En las pampas gaúchas
“Se trata de un enfoque histórico muy interesante. Es lo mismo que estamos haciendo aquí en el sur, con los charrúas”, afirma Francisco Mauro Salzano, de la Universidad Federal de Río Grande del Sur (UFRGS), pionero en el estudio genético de poblaciones indígenas. Salzano se refiere al trabajo de su colaboradora Maria Cátira Bortolini, que coordina un mapeamento similar del mtADN en la pampa gaúcha, con la colaboración de Andrea Marrero.

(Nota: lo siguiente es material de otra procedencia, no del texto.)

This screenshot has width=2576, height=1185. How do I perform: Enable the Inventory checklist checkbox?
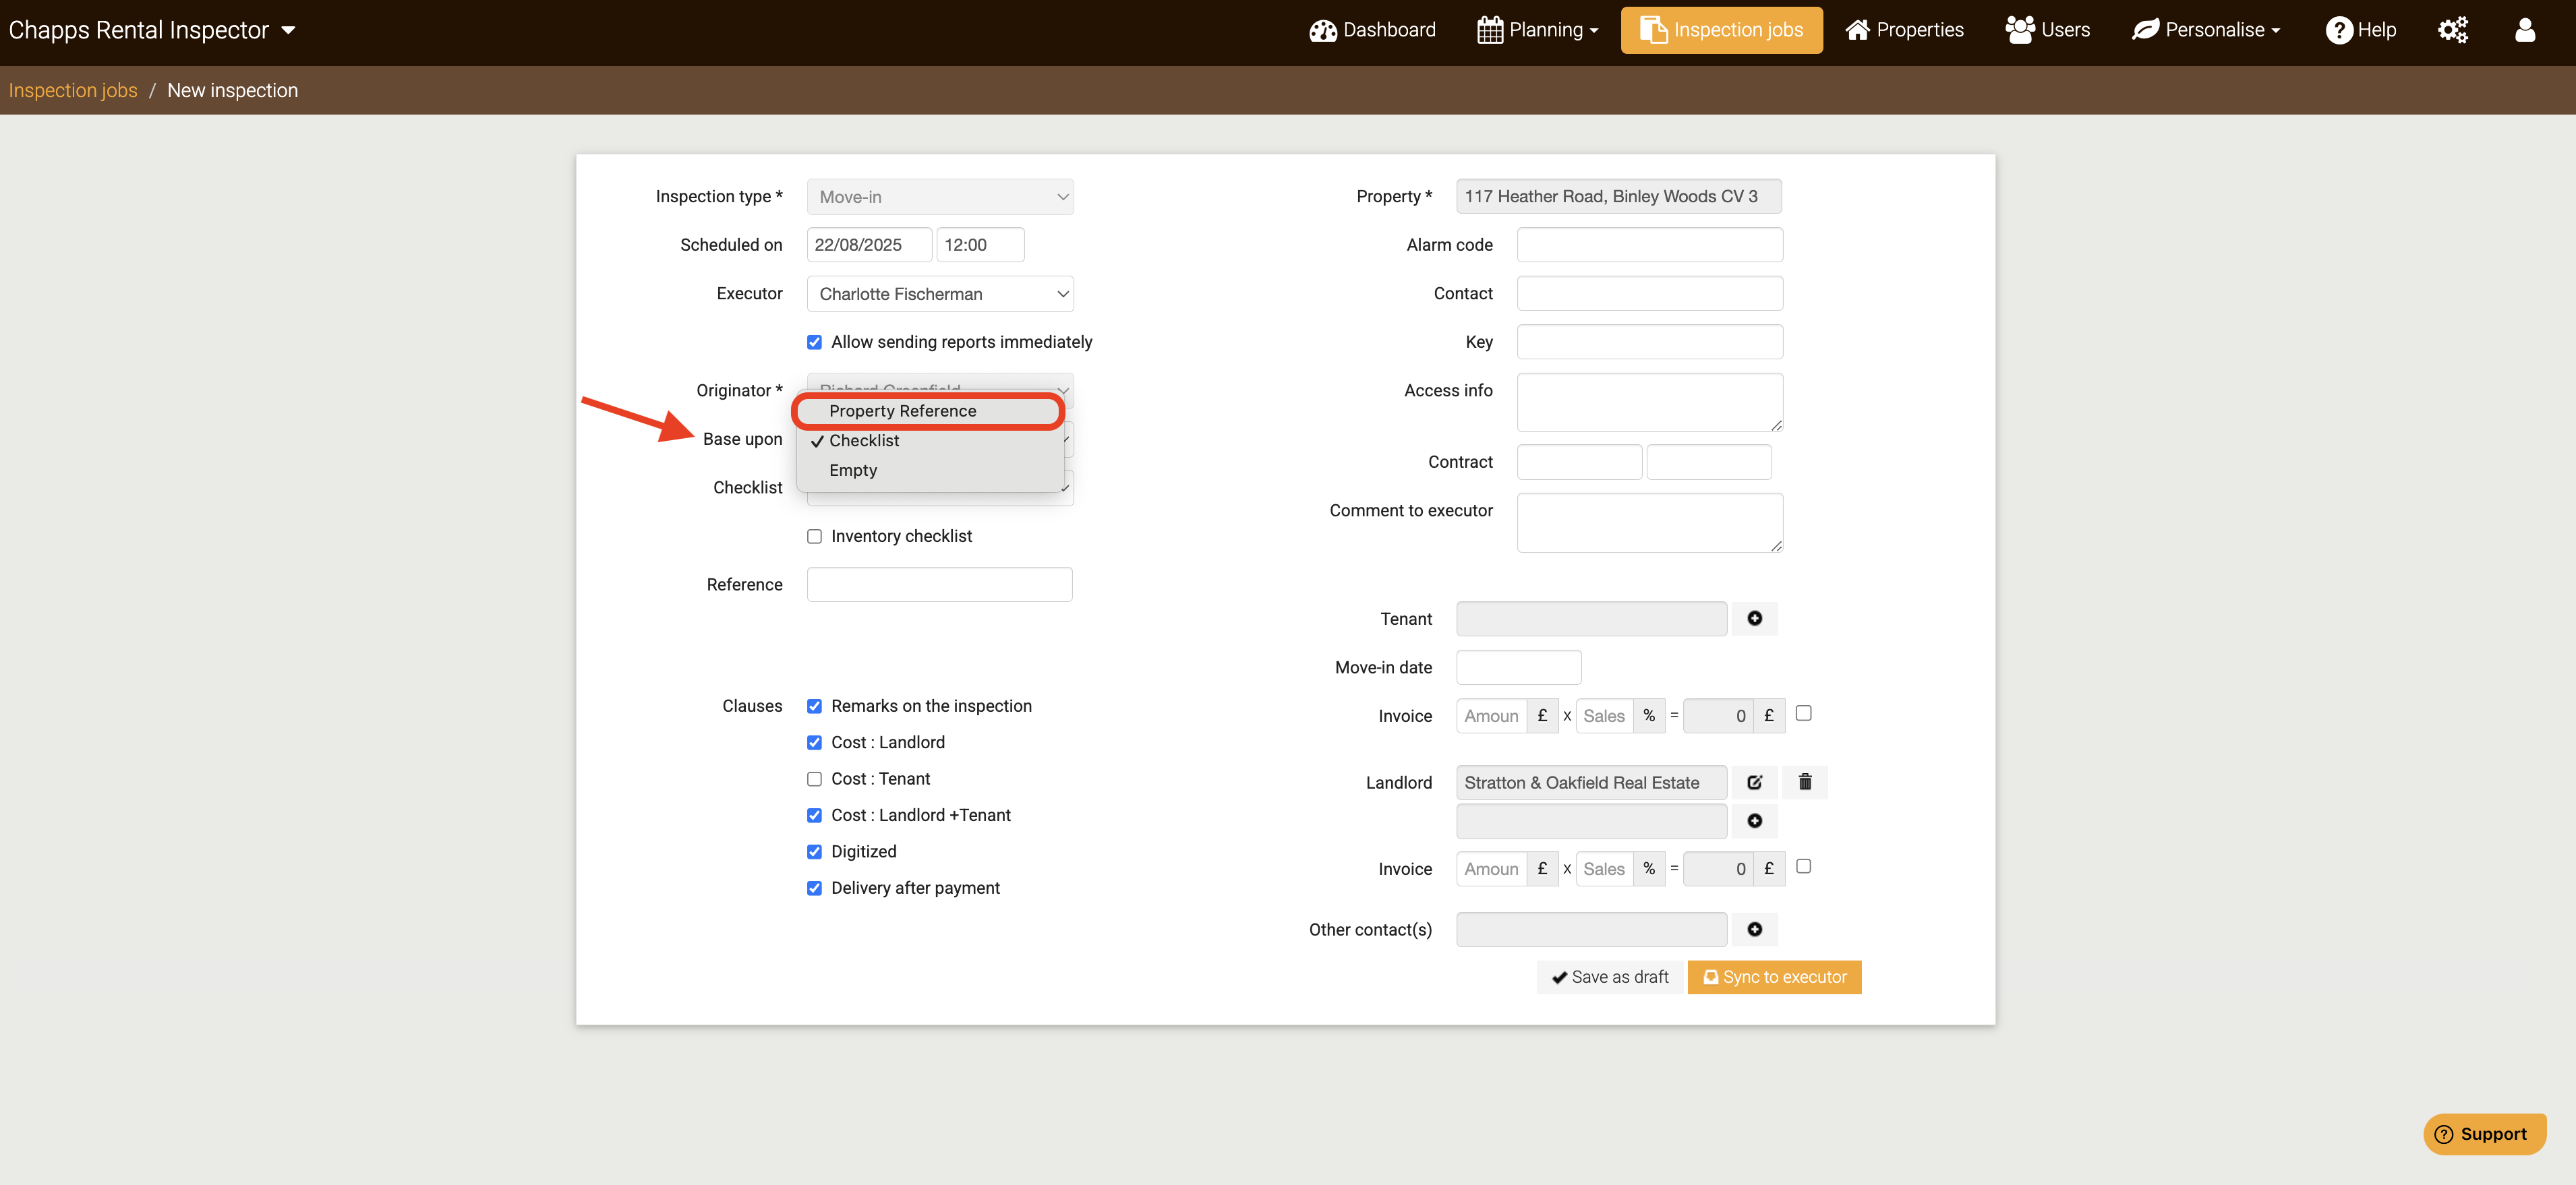814,537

La región fue escogida por Salzano y Maria Cátira debido a que es el origen del elemento étnico-cultural gaucho (ponchos y boleadoras, por ejemplo), que mucho debe a los pueblos indígenas extinguidos, como los minuanos y los charrúas. Estos pueblos, que hablaban dialectos comprensibles por unos y otros, componen aquello que Maria Cátira llama gran etnia charrúa. La investigadora cree que esta asimilación fue más que cultural, por haber encontrado su marca genética distintiva entre los sureños que hoy en día habitan esa pampa. Una vez más, en forma de haplotipos C del mtADN – muy raros entre los otros pueblos indígenas del Sur de Brasil, como los guaraníes, pero abundantes entre indios de la Patagonia y de la Tierra del Fuego, en el extremo sur del continente.

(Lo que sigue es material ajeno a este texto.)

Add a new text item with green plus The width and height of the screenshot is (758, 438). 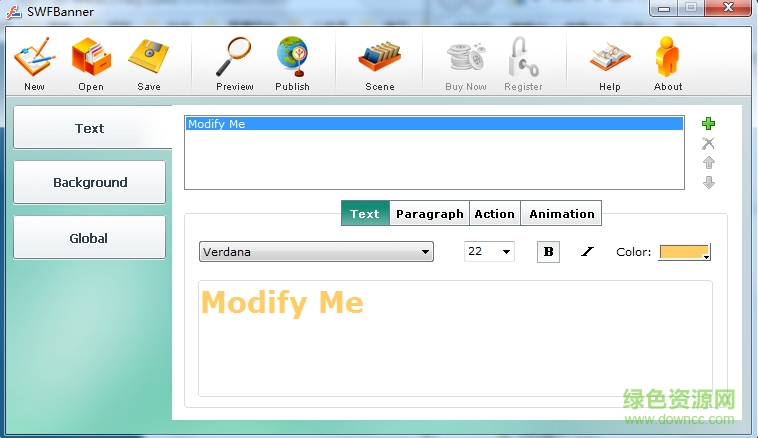(709, 124)
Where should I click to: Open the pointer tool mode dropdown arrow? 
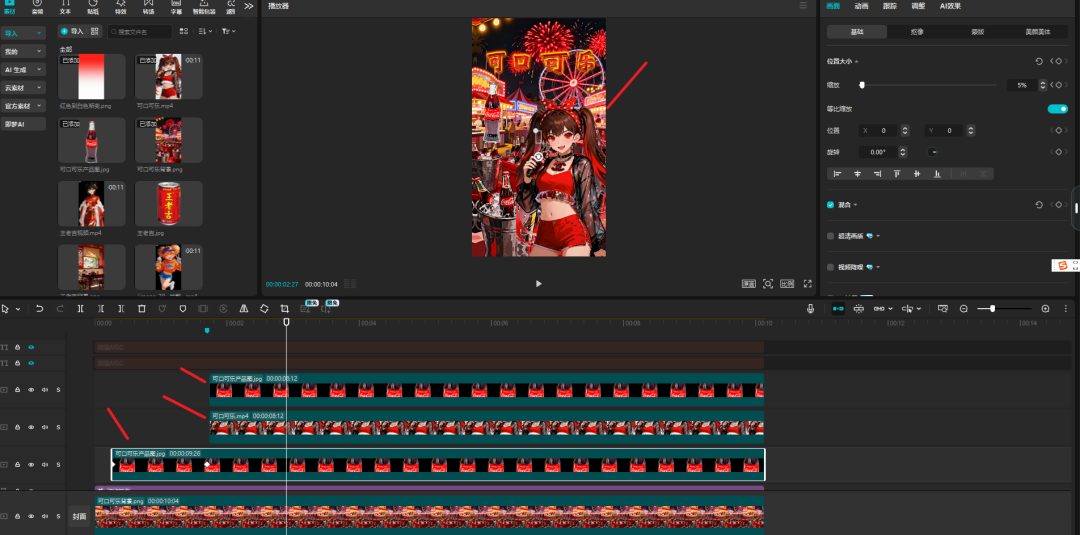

Maria Cátira, al igual Pena, también se aboca a la  búsqueda de una comprobación directa de que sus haplotipos C son testimonios genéticos de antiguos charrúas. Para ello cuenta con la ayuda de un sacerdote y arqueólogo, el padre Pedro Ignacio Schmitz, del Instituto Anchietano de Investigaciones de la Universidad Vale do Rio dos Sinos  (Unisinos), con sede en São  Leopoldo, Río Grande del Sur, de una especialista uruguaya en genética, Mónica Sans, de la Universidad Nacional de Montevideo, y de un jefe charrúa muerto hace más de un siglo y medio de inanición y depresión: Vaimacá Perú.

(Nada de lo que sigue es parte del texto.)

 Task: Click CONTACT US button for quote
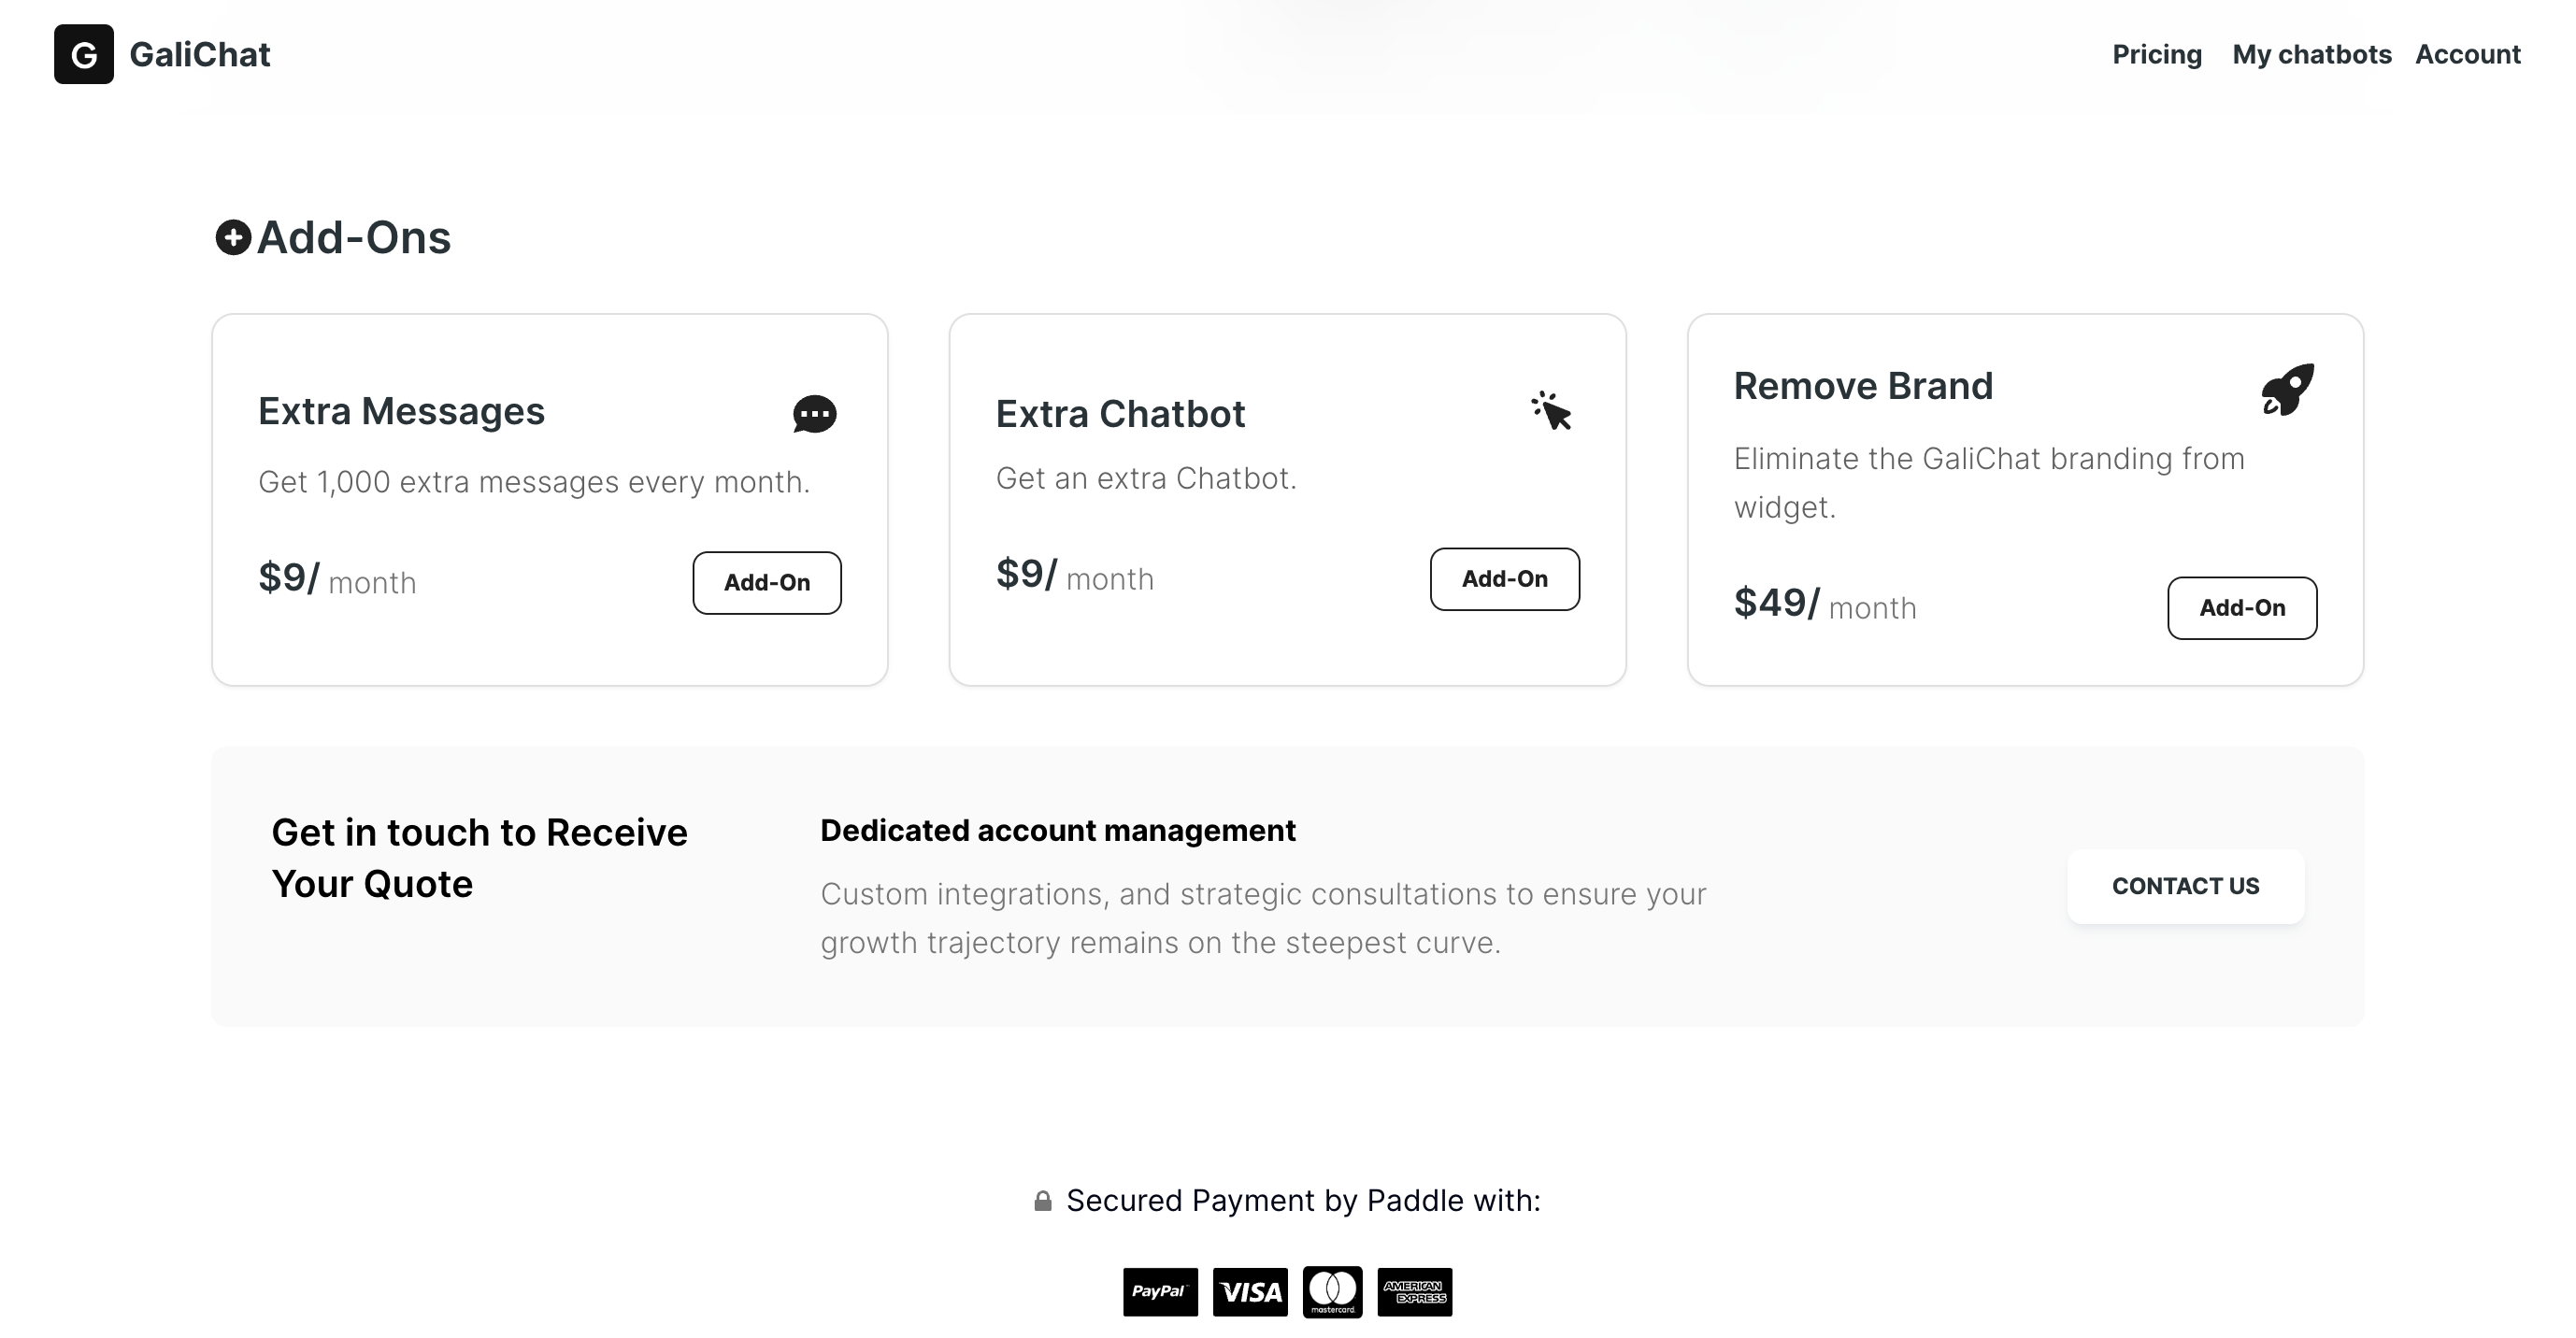2186,884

De Schmitz, Maria Cátira obtuvo partes de la mandíbula y del cráneo de un entierro arqueológicamente caracterizado como charrúa. Sin embargo, mayor expectativa está puesta en la colaboración con Mónica. La colega uruguaya obtuvo muestras de huesos de Perú después de que ellos fueron repatriados de Francia a Uruguay en 1998, pero antes de que se aprobara en el vecino país la legislación que prohíbe el estudio de los restos de Vaimacá Perú. “Es una historia extraordinaria”, dice ella sobre la vida de Perú, reconstituida en un libro del antropólogo francés Paul Rivet, Les derniers charruas (Los últimos charrúas).

El jefe Vaimacá Perú estaba preso en Montevideo en el año de 1832, luego de que su pueblo participara de varias escaramuzas regionales, una veces en el bando brasileño, otras en el bando uruguayo. Un ciudadano francés conocido solamente como Monsieur de Curel pidió autorización para llevar ejemplares charrúas para su exposición pública en Francia y recibió como regalo a Perú, al guerrero Tacuabé y a su mujer Guyunusa y al chamán Senaqué. Llevados en 1833 a París, no duraron mucho. La pareja tuvo una hija, Michaela, pero no se sabe qué se hizo de ella, ni de su padre. Los otros tres murieron en menos de un año de cautiverio y sus restos fueron mantenidos en el Museo de Historia Natural de París hasta el 1998, cuando las gestiones del gobierno uruguayo desembocaron su repatriación.

Según Maria Cátira, Monica ya había hecho el análisis del ADN y confirmado de forma preliminar los mismos haplotipos C similares a los de la pampa brasileña. Lo ideal, según la brasileña, sería que los resultados pudiesen replicarse en un laboratorio independiente fuera del Uruguay. Con todo, debido a las leyes que prohiben los estudios con los restos de Perú, esta parte del trabajo puede ser perjudicada. La genetista gaúcha,  lamenta este tipo de restricción a la investigación. “El mayor homenaje que se le podría hacer a Vaimacá Perú”, dice Maria Cátira, “es rescatar la memoria y la historia de su pueblo”.